Kinder und Jugendliche sind das wertvollste Kapital, das wir haben. Nur leider finden ihre Bedürfnisse allzu selten Berücksichtigung bei politischen Entscheidungen. Beim Thema Schulsozialarbeit etwa gibt es dringend Nachholbedarf. Die Elternräte im Landkreis Cloppenburg haben deshalb eine Petition gestartet, um ein flächendeckendes Angebot für die Schulen in Niedersachsen zu schaffen.
Bislang seien dabei vor allem die Gymnasien außen vor geblieben, kritisieren die Initiatoren. Dabei habe sich auch dort die Schülerschaft geändert.
Und neben Herausforderungen wie Prüfungsstress, Mobbing oder familiäre Probleme seien bei den Schülern auch noch Nachwirkungen der Pandemie zu spüren. Die psychischen Belastungen ihrer Schützlinge sind ein Feld, das die Lehrer nicht abdecken können. Denn ihre Aufgabe ist es, ihnen Wissen zu vermitteln und ihre Leistungen zu bewerten. An dieser Stelle kommt die Schulsozialarbeit ins Spiel.
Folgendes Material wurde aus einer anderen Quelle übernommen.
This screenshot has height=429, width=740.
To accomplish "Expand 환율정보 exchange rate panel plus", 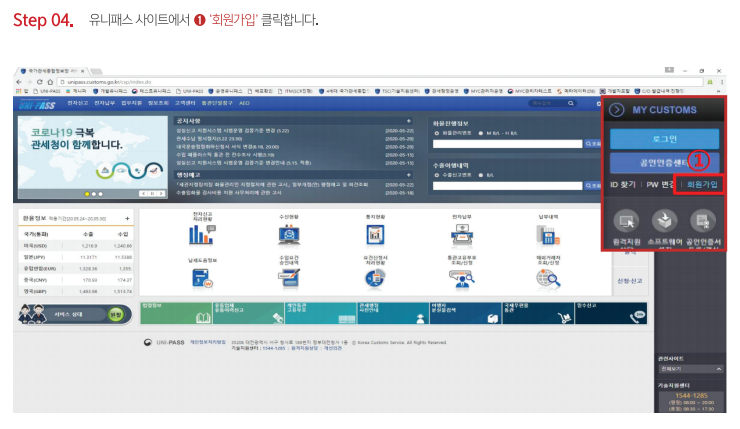I will coord(127,218).
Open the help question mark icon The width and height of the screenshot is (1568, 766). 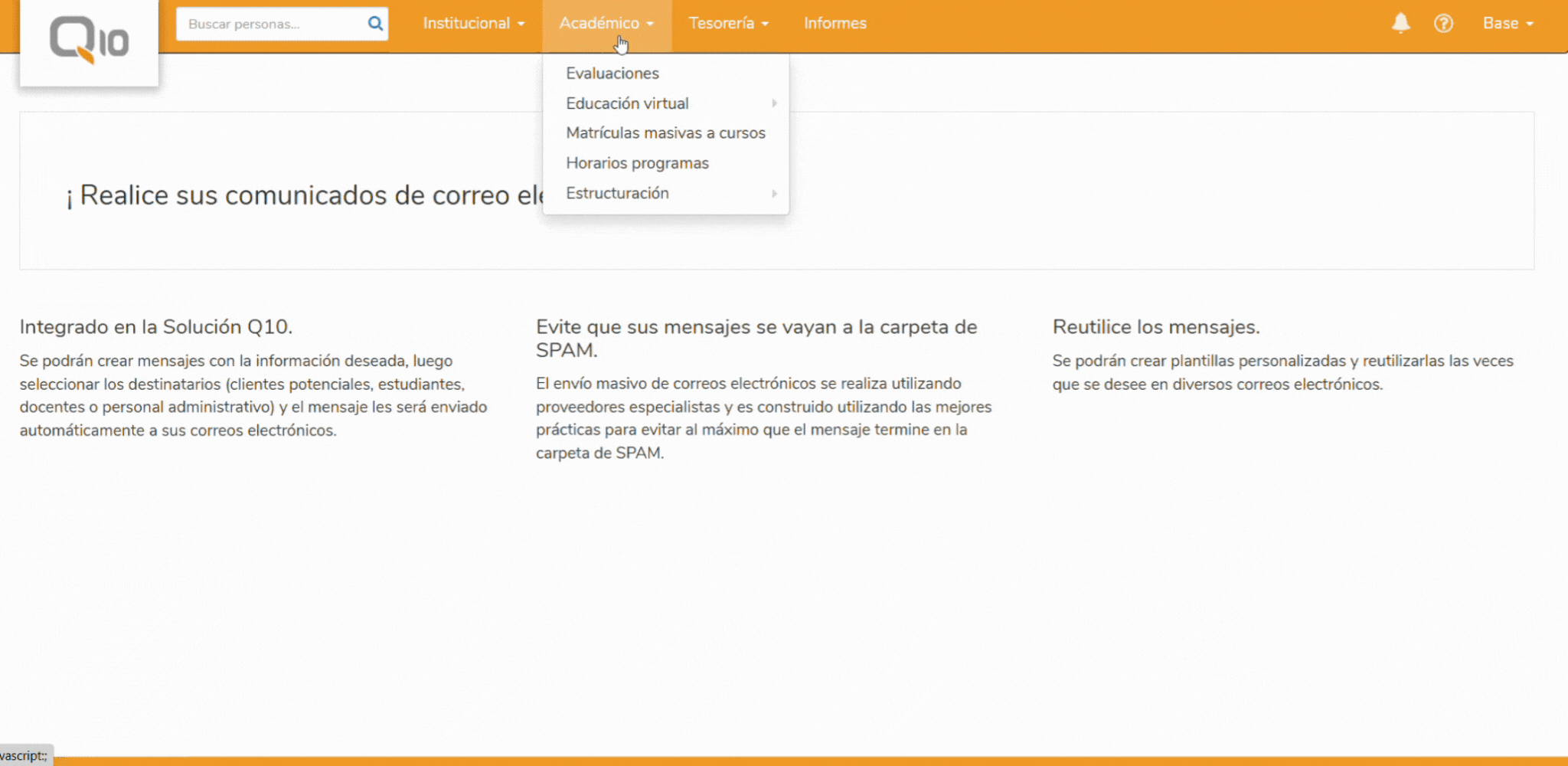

Aber wer ist zuständig für die Bereitstellung von Schulsozialarbeitern? Das Land Niedersachsen und der Landkreis schieben sich in dieser Frage derzeit gegenseitig den „Schwarzen Peter“ zu. Keiner fühlt sich so richtig zuständig. Doch klar sein sollte jedem: Wenn wir an unseren Kindern sparen, sparen wir auch an unserer Zukunft.